April 28, 2026
ASAPP Introduces Five Purpose-Built AI Agents to Power End-to-End Customer Service
AI customer service platform provider ASAPP has launched a system of five purpose-built AI agents within its Customer Experience Platform (CXP) to manage enterprise customer service operations from build to deployment to continuous improvement.
The update moves CXP beyond conversational AI into a full agentic platform, where multiple specialised agents work together to handle the entire lifecycle of AI-driven service interactions. The announcement comes as enterprises increasingly grapple not just with how to deploy AI, but with how to run it reliably and at scale once it is live.
Priya Vijayarajendran, CEO of ASAPP, said: “The goal was never to build just a conversational agent. What we’ve built is a true agentic platform, bringing multiple purpose-built agents together to handle every turn of complex, real enterprise customer service interactions.”
Five Agents, Five Functions
Each of the five agents addresses a distinct operational layer. The Discovery Agent analyses intent and resolution patterns across interactions, identifying automation opportunities as they emerge. The Developer Agent uses natural language and large language model capabilities to build generative agents from simple instructions, removing the need for extensive manual configuration.
Before anything reaches production, the Simulation Agent stress-tests agent behaviour against real-world scenarios and edge cases, aiming to deliver deployment-ready resilience without relying on human fallback.
Once live, the Insights Agent draws on ASAPP’s context graph, a unified data layer that connects interactions, decisions, and knowledge, to surface operational weaknesses and uncover unmet customer needs. The Optimisation Agent, which is patent pending, then works continuously to improve performance across state-driven workflows by identifying inefficiencies and tightening outcomes.
Together, the five agents are intended to support autonomous resolution while preserving the governance and accountability standards that enterprise environments demand.
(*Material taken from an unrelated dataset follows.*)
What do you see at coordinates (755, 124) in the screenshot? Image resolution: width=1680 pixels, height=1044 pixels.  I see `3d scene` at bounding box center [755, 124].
A Response to the Production Challenge
The launch addresses a problem that has become central to AI deployment in customer service. Recent Gartner research found that 91 percent of customer service leaders reported executive pressure to implement AI in 2026, with improving satisfaction, efficiency, and self-service success listed as top priorities. Yet the difficulty lies not in acquiring AI tools but in coordinating them with existing workflows, human judgment, and enterprise policies once they are in production.
ASAPP’s approach attempts to solve this by embedding coordination directly into the platform. Rather than offering a single conversational agent and leaving enterprises to manage the surrounding infrastructure, CXP handles the operational complexity itself, from intent discovery to deployment testing to ongoing performance tuning.
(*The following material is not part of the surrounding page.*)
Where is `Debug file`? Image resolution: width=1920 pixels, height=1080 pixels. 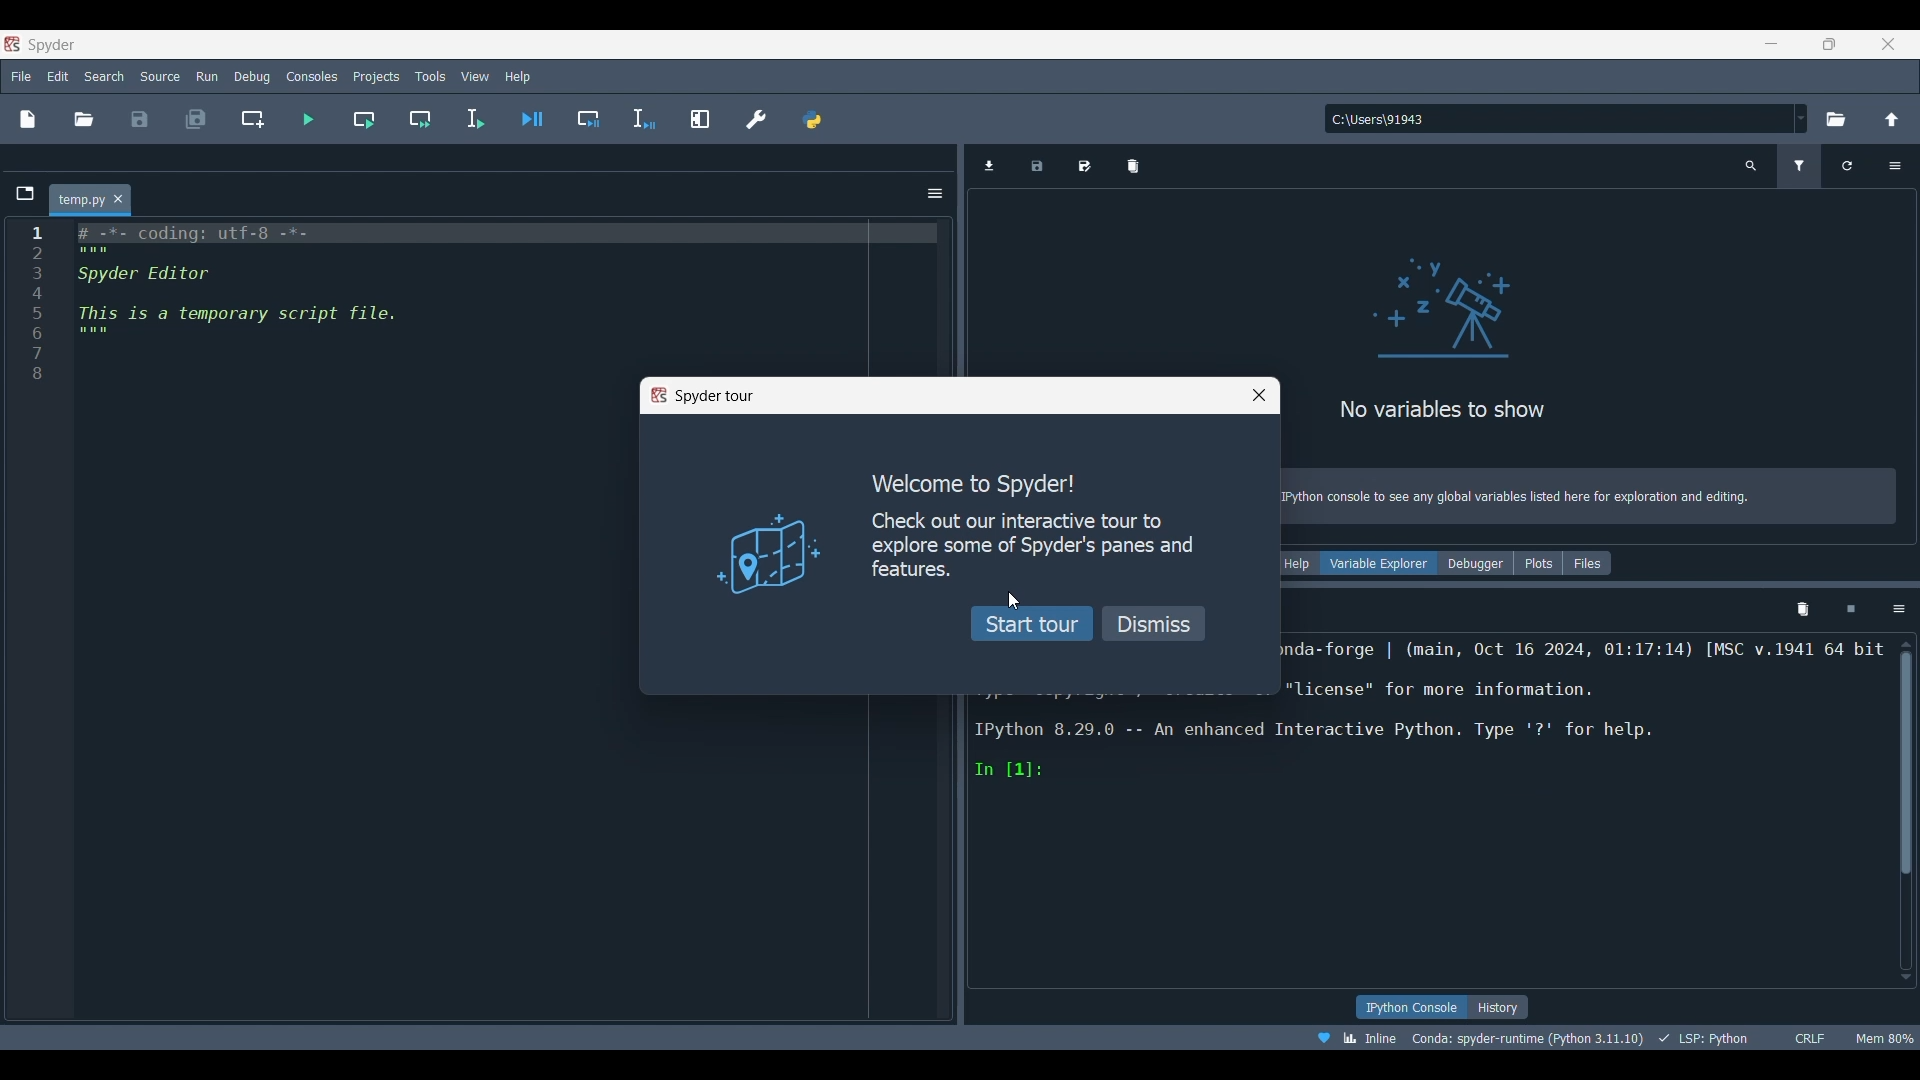
Debug file is located at coordinates (531, 119).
“An AI agent proves its value not in a single brilliant response, but in its consistency across interactions, remaining accurate, safe, responsive, and protective of privacy at every turn,” Vijayarajendran added.
Governance Still Lags Behind Adoption
ASAPP’s multi-agent architecture embeds governance, simulation, and optimisation directly into the platform rather than treating them as afterthoughts. The design makes a case that enterprises need more than a capable AI agent.
Early deployments of the updated CXP have shown faster AI deployment timelines, higher task completion consistency, improved first contact resolution, and fewer operational errors, according to ASAPP. The company says this enables customer service organisations to move from managing individual interactions to running AI-driven CX operations at scale.
Whether the industry follows ASAPP’s multi-agent model or pursues alternative architectures, the underlying message is the same: the era of deploying a single AI chatbot and hoping for the best is over.